◆ ABOUT THIS TASK ◆
Repeat each record word for word. Leave nothing out.

◆ Dataset entries ◆
---*---

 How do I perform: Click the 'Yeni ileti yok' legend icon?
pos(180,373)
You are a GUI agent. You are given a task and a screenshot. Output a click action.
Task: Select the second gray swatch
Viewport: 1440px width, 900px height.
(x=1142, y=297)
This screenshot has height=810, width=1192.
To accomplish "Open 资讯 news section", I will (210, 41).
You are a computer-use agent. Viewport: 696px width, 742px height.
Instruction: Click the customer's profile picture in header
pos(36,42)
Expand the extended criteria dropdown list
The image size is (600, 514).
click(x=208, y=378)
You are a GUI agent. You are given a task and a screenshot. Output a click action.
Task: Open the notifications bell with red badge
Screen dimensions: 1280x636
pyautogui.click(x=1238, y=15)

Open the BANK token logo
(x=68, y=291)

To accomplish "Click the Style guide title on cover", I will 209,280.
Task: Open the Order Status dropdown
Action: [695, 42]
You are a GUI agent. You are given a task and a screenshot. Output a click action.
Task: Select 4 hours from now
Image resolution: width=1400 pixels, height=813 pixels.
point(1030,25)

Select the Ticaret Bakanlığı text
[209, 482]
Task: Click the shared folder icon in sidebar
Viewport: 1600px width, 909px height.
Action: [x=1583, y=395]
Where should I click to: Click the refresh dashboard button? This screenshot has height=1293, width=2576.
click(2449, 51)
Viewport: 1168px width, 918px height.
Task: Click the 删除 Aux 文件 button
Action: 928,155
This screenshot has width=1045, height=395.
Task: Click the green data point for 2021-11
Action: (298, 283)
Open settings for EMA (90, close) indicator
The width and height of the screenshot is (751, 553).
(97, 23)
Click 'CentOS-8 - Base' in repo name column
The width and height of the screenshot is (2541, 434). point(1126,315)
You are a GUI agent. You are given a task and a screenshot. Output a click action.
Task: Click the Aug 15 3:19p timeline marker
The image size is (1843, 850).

---*---

◆ YOUR SOLUTION ◆
 How do I perform: Click the 'Yeni ileti yok' legend icon?
pos(180,373)
You are a GUI agent. You are given a task and a screenshot. Output a click action.
Task: Select the second gray swatch
Viewport: 1440px width, 900px height.
(x=1142, y=297)
This screenshot has height=810, width=1192.
To accomplish "Open 资讯 news section", I will (210, 41).
You are a computer-use agent. Viewport: 696px width, 742px height.
Instruction: Click the customer's profile picture in header
pos(36,42)
Expand the extended criteria dropdown list
The image size is (600, 514).
click(x=208, y=378)
You are a GUI agent. You are given a task and a screenshot. Output a click action.
Task: Open the notifications bell with red badge
Screen dimensions: 1280x636
pyautogui.click(x=1238, y=15)

Open the BANK token logo
(x=68, y=291)

To accomplish "Click the Style guide title on cover", I will 209,280.
Task: Open the Order Status dropdown
Action: [695, 42]
You are a GUI agent. You are given a task and a screenshot. Output a click action.
Task: Select 4 hours from now
Image resolution: width=1400 pixels, height=813 pixels.
point(1030,25)

Select the Ticaret Bakanlığı text
[209, 482]
Task: Click the shared folder icon in sidebar
Viewport: 1600px width, 909px height.
Action: [x=1583, y=395]
Where should I click to: Click the refresh dashboard button? This screenshot has height=1293, width=2576.
click(2449, 51)
Viewport: 1168px width, 918px height.
Task: Click the 删除 Aux 文件 button
Action: 928,155
This screenshot has width=1045, height=395.
Task: Click the green data point for 2021-11
Action: (298, 283)
Open settings for EMA (90, close) indicator
The width and height of the screenshot is (751, 553).
(97, 23)
Click 'CentOS-8 - Base' in repo name column
The width and height of the screenshot is (2541, 434). point(1126,315)
You are a GUI agent. You are given a task and a screenshot. Output a click action.
Task: Click the Aug 15 3:19p timeline marker
The image size is (1843, 850).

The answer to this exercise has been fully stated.